Have the day’s bellwork activity up on a projector when the students come to class each day. I have my students do the assignment on quarter-sheets of paper (I cut them up and have a stack available each day—that way I can make second use of any one-sided sheets that have been used and discarded by other teachers).
Students should spend the first five minutes working silently (use that time to take roll and then circulate around the room to keep kids on task.) After the five minutes of work time, spend the next five minutes going over the answers.
The interactive PowerPoint file has answers and explanations built in—just click on a question, and a clearly explained answer will pop up. Click on the answer to make it disappear so you can move on to another question. Use the correction session each day to explain new concepts, clarify ideas, and correct misconceptions. For each question, I like to have my students turn to the person next to them and share their answer; and more importantly, I encourage them to explain their answers. We want them to be conscientious about their editing and revision decisions. Rather than “I changed this sentence…” we want them to say “I changed this sentence because…” This discussion period and the focus on “why” is crucial to the success of this program. Make sure you don’t just click through the answers on the PowerPoint to get it over with.
Then I ask a student to volunteer an answer. If a student answers incorrectly, find someone else who can give the correct answer. Help the class understand the concept a little better and then ask the first student a question like, “Explain why your first answer was wrong.” I’ve never had a student feel offended by this—if anything, it gives kids a chance to redeem themselves after what might have been an embarrassing moment of being wrong in front of everyone. The PowerPoint answers should be used as a way to check students’ responses for correctness.
How you grade the daily bellwork questions is up to you. I used to give my students full credit as long as they attempted each question and then participated in the answer session. But after a while, I actually stopped grading the daily practice altogether—so students are graded solely on the unit quiz and any writing I evaluate with that unit’s grading rubric. This has worked great. The only issue with doing it like this is that you have to make sure you don’t let kids get away with not doing the bell-ringer—I sometimes hold them during lunch if they were slacking off and didn’t do it.

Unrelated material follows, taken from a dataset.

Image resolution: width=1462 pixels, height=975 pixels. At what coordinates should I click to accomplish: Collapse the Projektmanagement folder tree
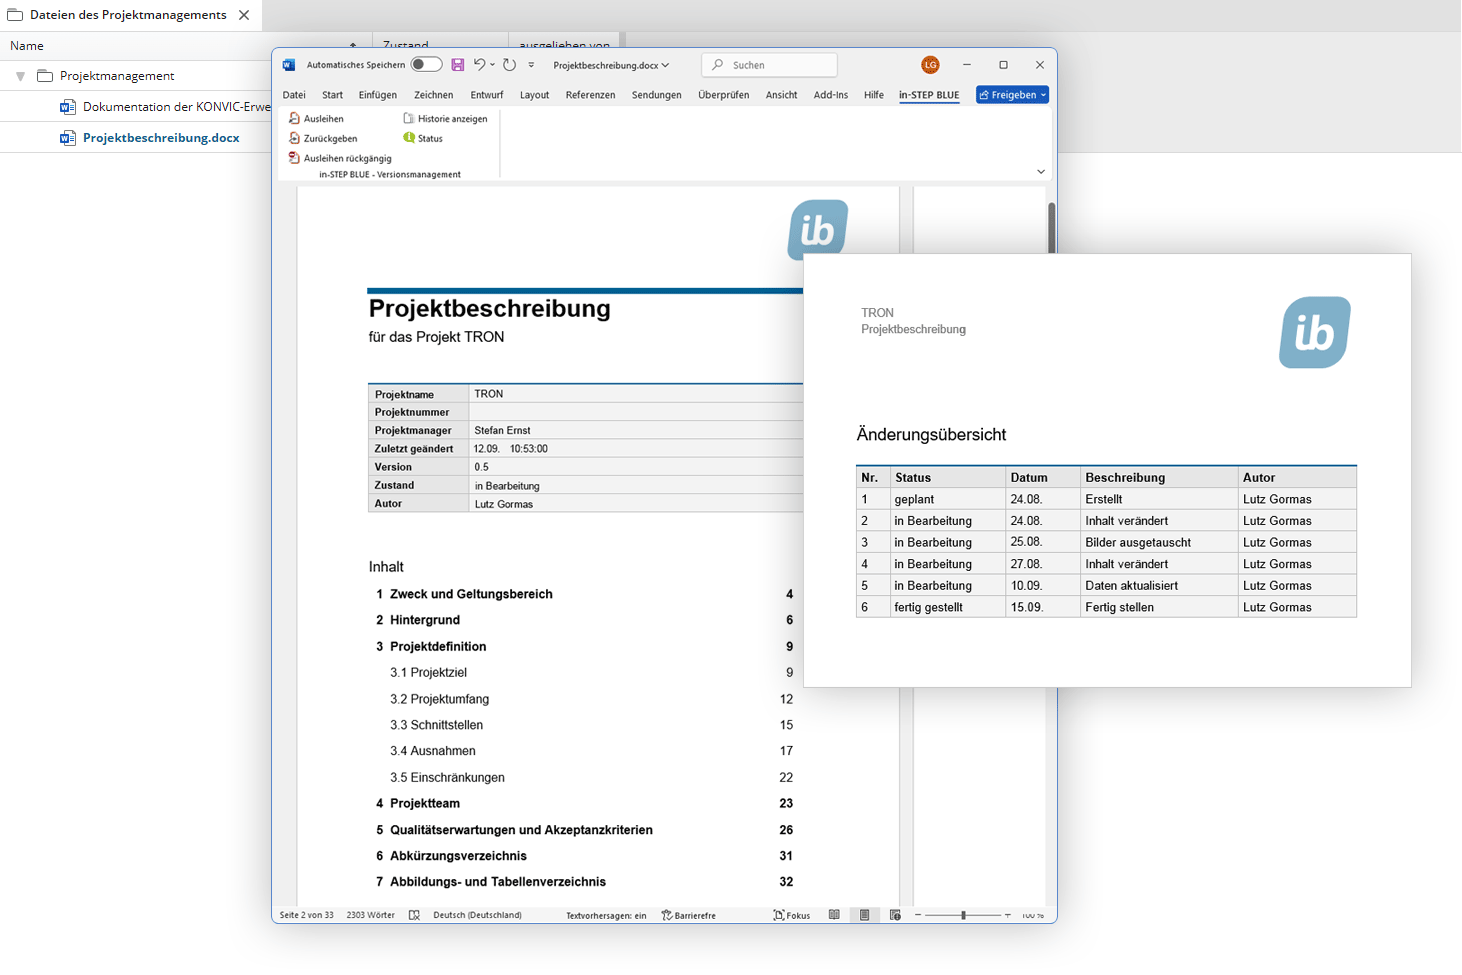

The Wordplay at the end of each day’s questions can be a way to earn extra credit if you choose. As incentive to work quickly, I tell my students they can’t begin on the Wordplay until they’re finished with the other questions, and I always offer a piece of candy to the first student to get the answer right or the student with the best answer or most answers. (You’d be surprised what junior-high students will do for a Starburst or a Jolly Rancher!